CHE FINE HA FATTO WEIBO?


di Eugenio Buzzetti

Twitter@Eastofnowest

 

Pechino, 26 feb. - Che fine ha fatto Weibo? La domanda circola da qualche giorno tra gli esperti, dopo che gli ultimi dati hanno mostrato un calo di account sul social network pari a 56 milioni di utenti in meno nell'ultimo anno, secondo i dati ufficiali. Il Twitter cinese, come spesso viene definito, è in calo di popolarità, dopo l'introduzione a settembre 2013 delle norme anti-rumors che colpiscono, con pene fino a quattro anni di carcere, chi pubblica sul proprio account informazioni non verificate.
 
Dati ancora più allarmanti per il futuro del social network cinese arrivano da uno studio condotto dalla facoltà di giornalismo dell'Università di Hong Kong, e citato dalla Bbc.
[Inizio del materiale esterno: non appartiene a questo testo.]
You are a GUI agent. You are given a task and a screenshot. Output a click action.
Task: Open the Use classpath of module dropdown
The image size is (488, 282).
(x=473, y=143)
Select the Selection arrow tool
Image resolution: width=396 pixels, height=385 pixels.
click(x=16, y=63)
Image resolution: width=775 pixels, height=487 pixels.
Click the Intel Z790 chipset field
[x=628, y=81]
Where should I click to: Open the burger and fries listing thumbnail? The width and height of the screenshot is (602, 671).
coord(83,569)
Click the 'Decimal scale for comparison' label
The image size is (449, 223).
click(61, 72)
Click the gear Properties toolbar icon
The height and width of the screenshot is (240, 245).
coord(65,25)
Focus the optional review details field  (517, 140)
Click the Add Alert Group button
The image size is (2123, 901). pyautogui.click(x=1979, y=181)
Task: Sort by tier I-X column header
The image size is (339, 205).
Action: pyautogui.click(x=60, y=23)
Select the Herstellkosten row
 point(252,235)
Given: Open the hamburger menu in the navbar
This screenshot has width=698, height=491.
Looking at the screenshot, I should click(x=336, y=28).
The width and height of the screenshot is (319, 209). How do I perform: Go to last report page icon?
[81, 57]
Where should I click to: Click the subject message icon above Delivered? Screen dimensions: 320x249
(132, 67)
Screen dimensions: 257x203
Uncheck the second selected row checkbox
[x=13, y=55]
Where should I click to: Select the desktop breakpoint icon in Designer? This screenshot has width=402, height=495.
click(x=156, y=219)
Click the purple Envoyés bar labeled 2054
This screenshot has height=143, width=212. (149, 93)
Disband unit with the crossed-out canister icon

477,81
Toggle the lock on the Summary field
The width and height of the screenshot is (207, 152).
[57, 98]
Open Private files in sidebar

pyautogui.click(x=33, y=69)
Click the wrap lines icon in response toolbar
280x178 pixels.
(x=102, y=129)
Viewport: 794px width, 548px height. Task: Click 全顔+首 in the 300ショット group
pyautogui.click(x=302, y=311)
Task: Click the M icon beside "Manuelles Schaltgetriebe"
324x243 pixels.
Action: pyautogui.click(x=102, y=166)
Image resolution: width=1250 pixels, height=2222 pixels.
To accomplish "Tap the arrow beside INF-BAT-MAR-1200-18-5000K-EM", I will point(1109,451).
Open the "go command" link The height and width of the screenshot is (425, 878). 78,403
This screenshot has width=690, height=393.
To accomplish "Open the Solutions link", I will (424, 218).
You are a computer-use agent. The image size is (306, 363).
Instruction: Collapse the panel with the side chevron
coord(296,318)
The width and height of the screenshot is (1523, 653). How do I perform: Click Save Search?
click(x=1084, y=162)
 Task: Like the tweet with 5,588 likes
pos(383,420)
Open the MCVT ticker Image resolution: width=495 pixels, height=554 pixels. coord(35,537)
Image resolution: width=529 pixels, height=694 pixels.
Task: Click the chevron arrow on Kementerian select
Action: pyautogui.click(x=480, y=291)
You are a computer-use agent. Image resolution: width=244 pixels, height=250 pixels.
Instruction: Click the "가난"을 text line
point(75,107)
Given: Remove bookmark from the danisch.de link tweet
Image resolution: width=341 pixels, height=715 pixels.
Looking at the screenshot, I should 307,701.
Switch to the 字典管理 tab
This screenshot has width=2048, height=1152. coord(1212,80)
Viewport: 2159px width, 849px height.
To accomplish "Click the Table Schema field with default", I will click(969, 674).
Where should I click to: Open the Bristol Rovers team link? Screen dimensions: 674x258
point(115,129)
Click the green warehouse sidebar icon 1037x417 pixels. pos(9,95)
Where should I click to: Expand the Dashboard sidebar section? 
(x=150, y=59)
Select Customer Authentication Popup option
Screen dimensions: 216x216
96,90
Secondo l'ateneo dell'isola, il 94% dei messaggi postati sul social network sono generati solo dal 5% degli utenti, e quasi il 60% degli utenti non ha mai postato un messaggio. La legge anti-rumors e l'obbligo di registrazione con il proprio nome anagrafico hanno generato un calo di popolarità del social network cinese, fino a qualche anno fa considerato un barometro non ufficiale dell'opinione pubblica sui fatti di rilievo della vita politica e sociale del Paese.
 
Il calo di popolarità di Weibo si riflette anche sugli indici azionari. Il record toccato a settembre scorso di 24,34 dollari per azione al Nasdaq è stato l'ultimo momento di gloria - almeno sui mercati - della piattaforma di microblogging cinese. A fine gennaio il titolo aveva perso quasi metà del valore dal picco di settembre, a 12,5 dollari per azione. A incidere sulla scarsa performance anche la concorrenza con WeChat, la piattaforma di messaggistica istantanea più utilizzata in Cina, operata dalla rivale TenCent, sempre più sulla cresta dell'onda: a inizio gennaio, il gruppo aveva anche dato vita - con un'inaugurazione a cui era presente lo stesso primo ministro cinese, Li Keqiang - alla prima banca privata on line cinese.
 
La tendenza delle autorità a regolamentare la rete cinese non accenna a diminuire e le ultime novità a riguardo potrebbero costituire un altro colpo per la piattaforma di social network. Nei prossimi giorni è prevista l'introduzione di una nuova ondata di regole per il web cinese. Dal 1 marzo, aumenterà il numero di siti internet cinesi che dovranno richiedere agli utenti il nome anagrafico per l'utilizzo, secondo le nuove regole della Cyberspace Administration of China. L'obbligo mira a eliminare i nickname di personaggi politici, come "Obama" e "Putin", utilizzati dal netizen cinesi, ma l'introduzione della nuova regola prosegue lungo la strada che ha portato Weibo a perdere milioni di seguaci nell'ultimo anno.
 
Le nuove normative, spiega il quotidiano Global Times "sono l'ultimo sforzo del governo per trasformare il cyber-spazio in un luogo più ordinato" e, assicura il tabloid cinese, "non mirano a controllare l'opinione pubblica o a formare una mono-cultura nel Paese più popolato del mondo", ma continuano lungo la strada già intrapresa dalle legge anti-rumors del 2013, che proprio dopo i primi arresti eccellenti, come quello dell'opinionista Charles Xue - con tanto di confessione di fronte alle telecamere di Cctv - aveva decretato l'inizio della parabola discendente di Weibo. A quell'episodio ne erano seguiti diversi altri, tra cui quello che aveva visto protagonista un giovane di sedici anni del Gansu per un commento ritenuto critico dalle autorità provinciali. I tempi bui di Weibo erano appena cominciati, ma il trend non sarebbe cambiato: l'abbandono del social media balzato a opinion leader cinese aveva mostrato i primi segnali già pochi mesi dopo, a inizio 2014, quando i dati ufficiali mostravano un calo di 28 milioni di utenti in pochi mesi.